**Instrução a:**
Anote, sem nenhuma alteração, a parte do texto sobre o BCX 2024 em Blumenau que começa com as palavras "Apenas daquele dia?" e termina em "ponto em particular.".

**Trecho extraído:**
--------------------------------
BCX 2024: Blumenau é (definitivamente) pop!

Portuga, nós vamos escrever a história nessa cidade!

Domingo, 18h. Depois de quase uma semana de boa ansiedade era chegada a hora de mostrar o que sabia fazer. Nervoso, ansioso, curioso por tudo, aguardava a voz eletricamente alegre de Eva Pepper me chamar ao palco. Estava sob o olhar da Su Junkes, doce e cálido, repetindo que ia ser “lindo”, que eu “ia dar aula”, que “já tinha dado certo”.

Subi, fiz-me de perdido para entrar na graça e alegria do momento e me encontrei com Eva para a passagem de bastão. Montada na elegância e no brilho, ela acolhera-me diante da plateia ávida pela atração que viria. Eva desce o palco, tudo comigo, era a hora de escrever a história daquele dia.

Apenas daquele dia? Receio que não. A minha cabeça flutuava em mil pensamentos, entre a condução do trabalho e o significado de tudo aquilo. No olhar de cada um na plateia abaixo, o brilho indefectível de fã, admirador, orgulhoso adepto daquele mundo pop cujo a qual fora um dia. Tão grande brilho, podiam apagar as luzes do palco que eles garantiriam a iluminação daquele ponto em particular.

(NPCA)
--------------------------------
**Instrução b:**
Extraia dos registros, sem mudar nada, as linhas que vão da que contém "Download the Community edition" até a que contém "(x=1022, y=637)", ambas incluídas. Deixe as imagens fora da resposta.

**Registros exibidos:**
--------------------------------
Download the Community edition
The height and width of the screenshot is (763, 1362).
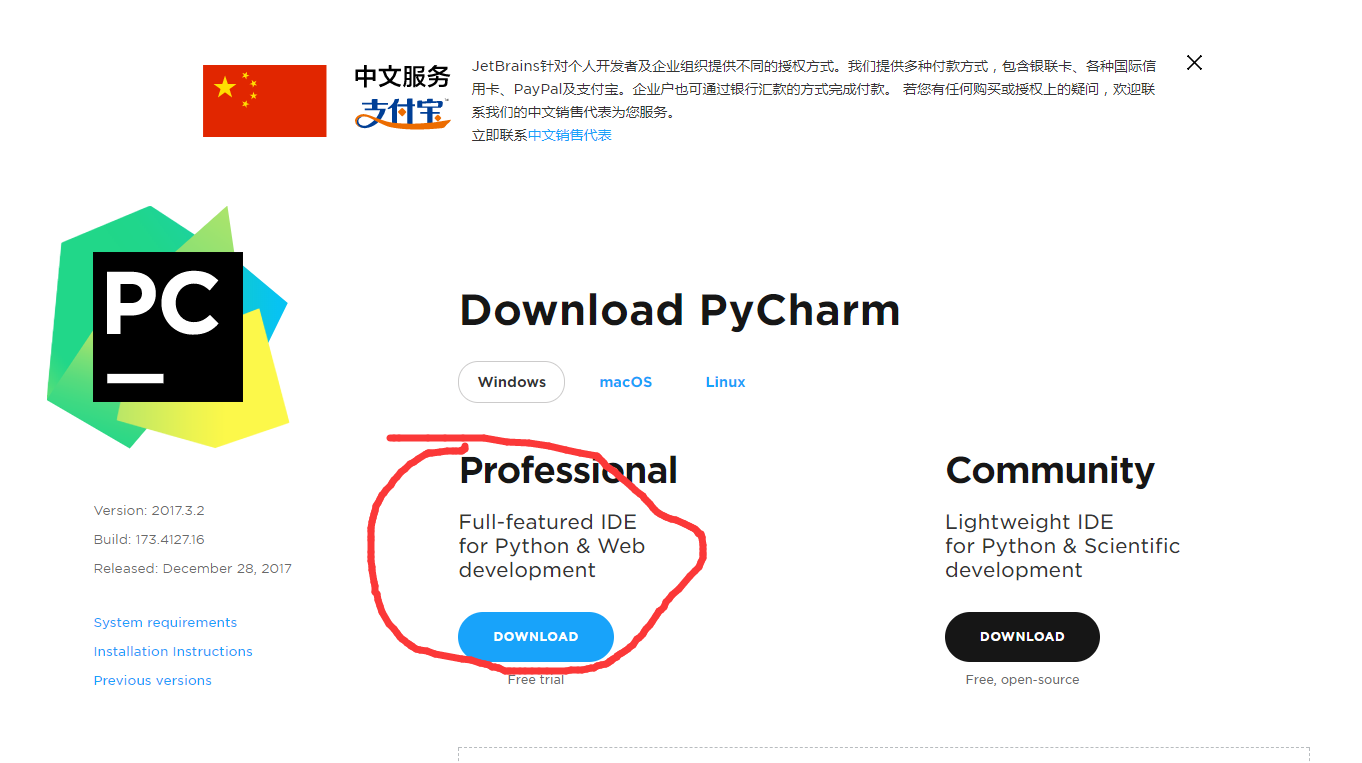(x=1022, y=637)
--------------------------------
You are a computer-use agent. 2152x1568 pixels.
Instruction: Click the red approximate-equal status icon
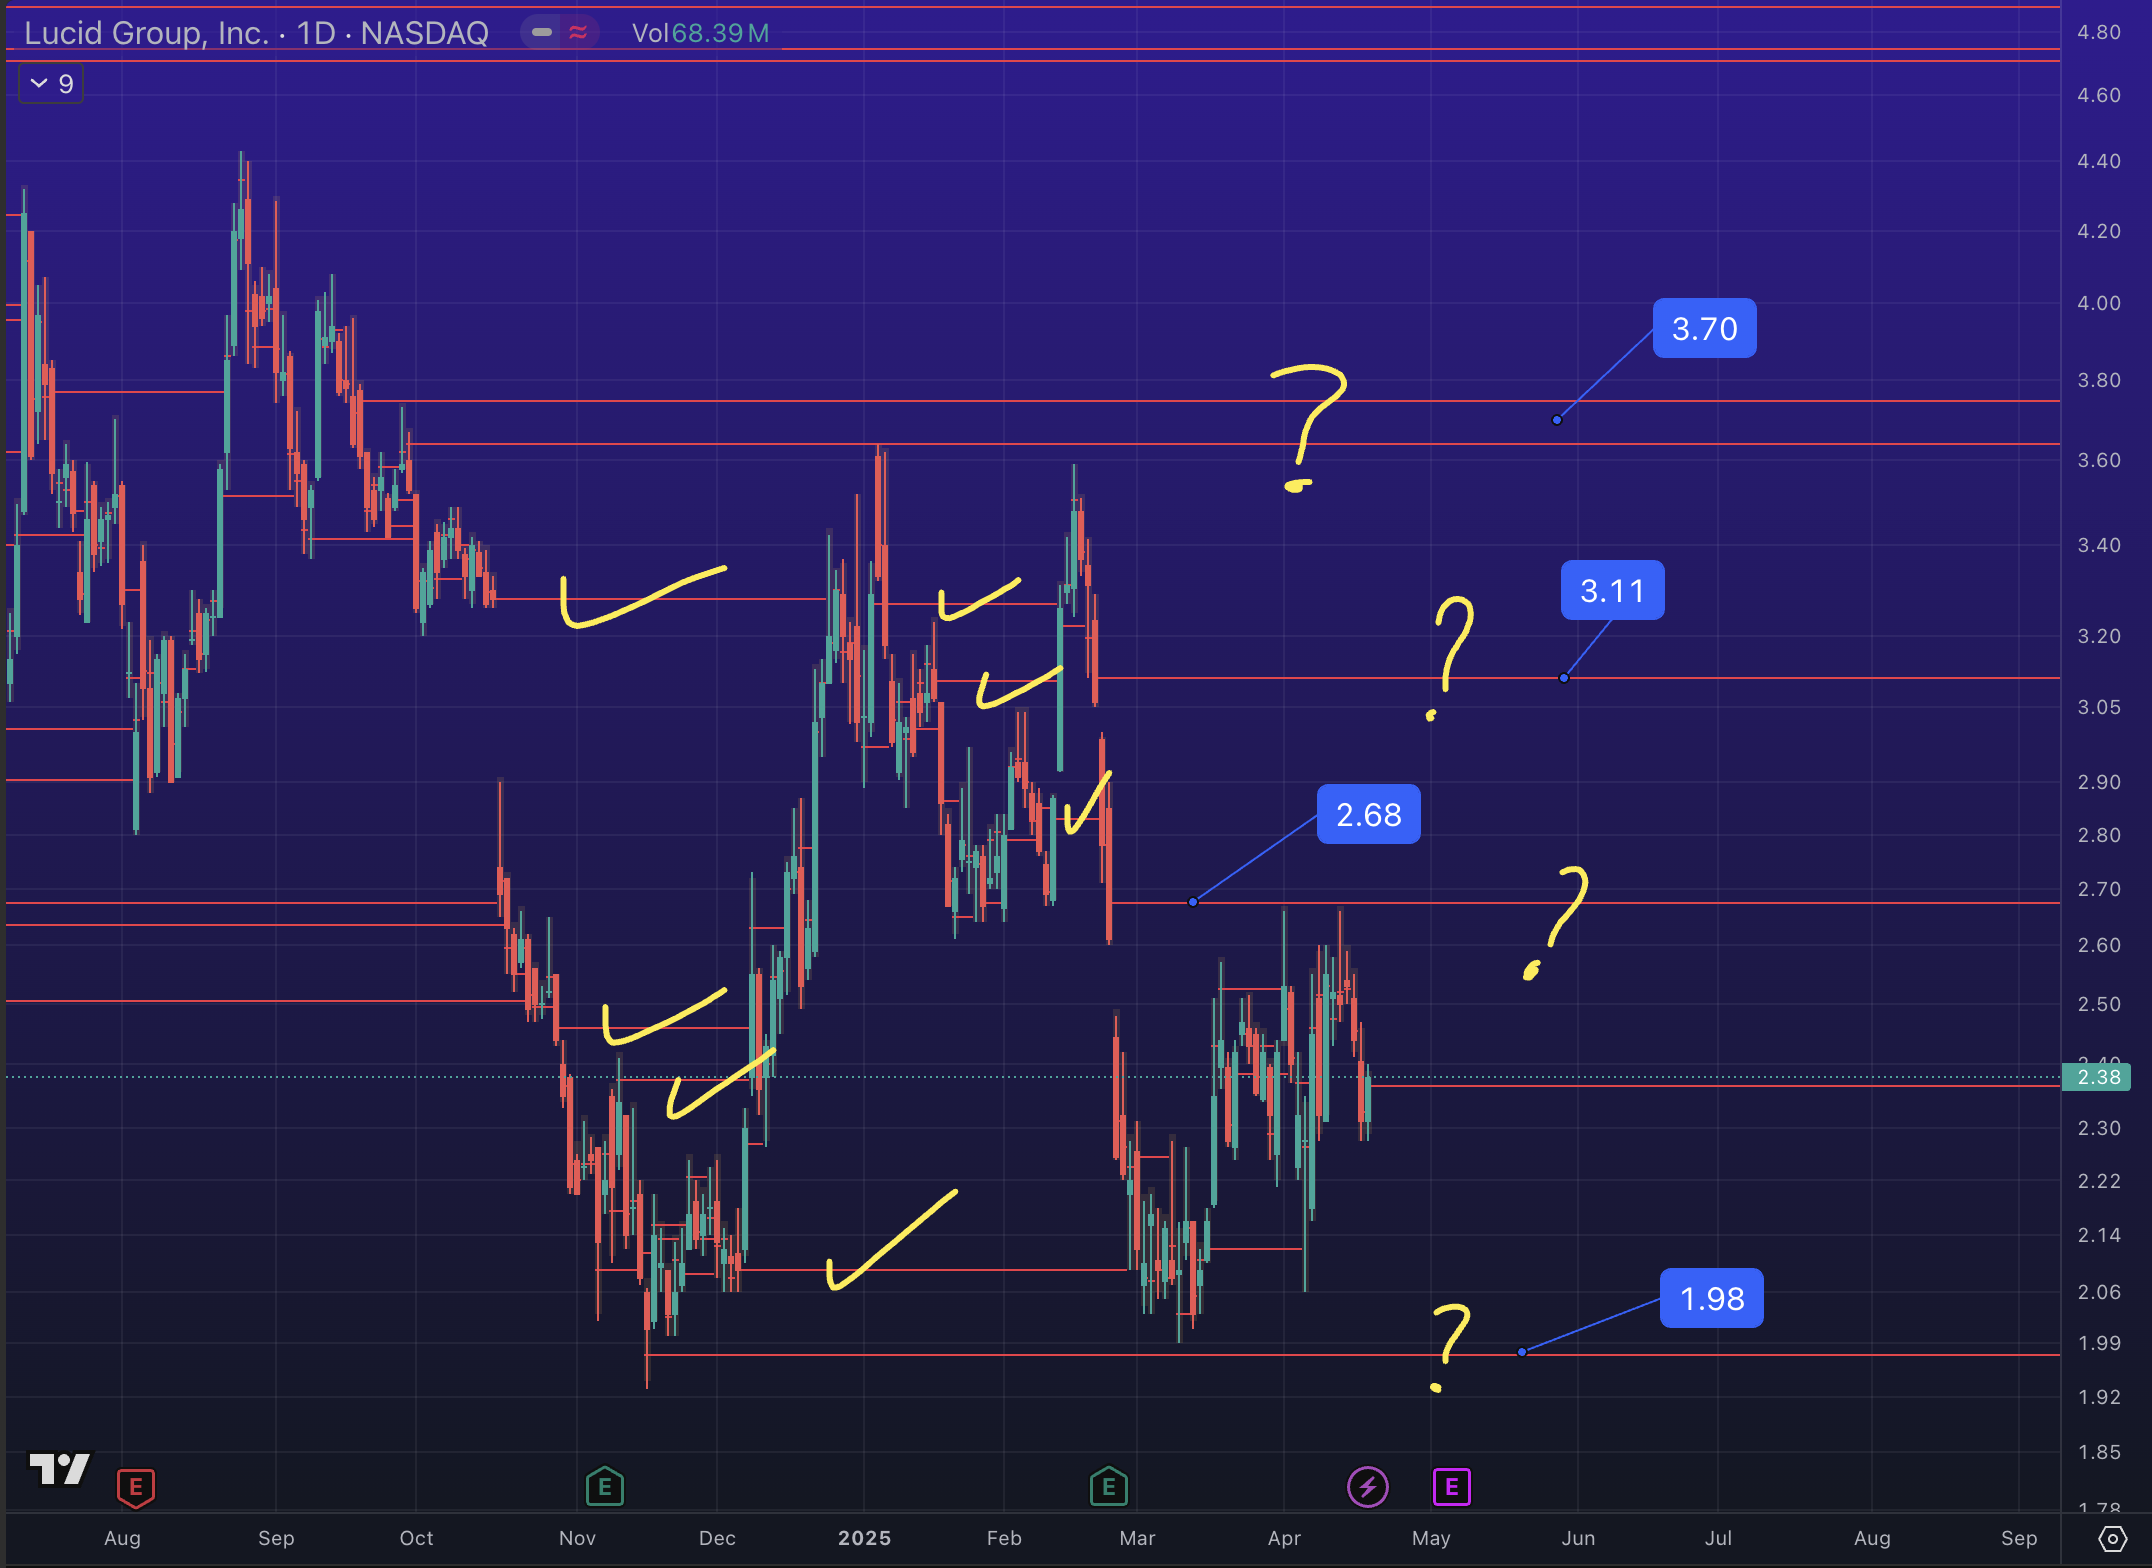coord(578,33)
--------------------------------
**Resposta correta a:**
Apenas daquele dia? Receio que não. A minha cabeça flutuava em mil pensamentos, entre a condução do trabalho e o significado de tudo aquilo. No olhar de cada um na plateia abaixo, o brilho indefectível de fã, admirador, orgulhoso adepto daquele mundo pop cujo a qual fora um dia. Tão grande brilho, podiam apagar as luzes do palco que eles garantiriam a iluminação daquele ponto em particular.

**Resposta correta b:**
Download the Community edition
The height and width of the screenshot is (763, 1362).
(x=1022, y=637)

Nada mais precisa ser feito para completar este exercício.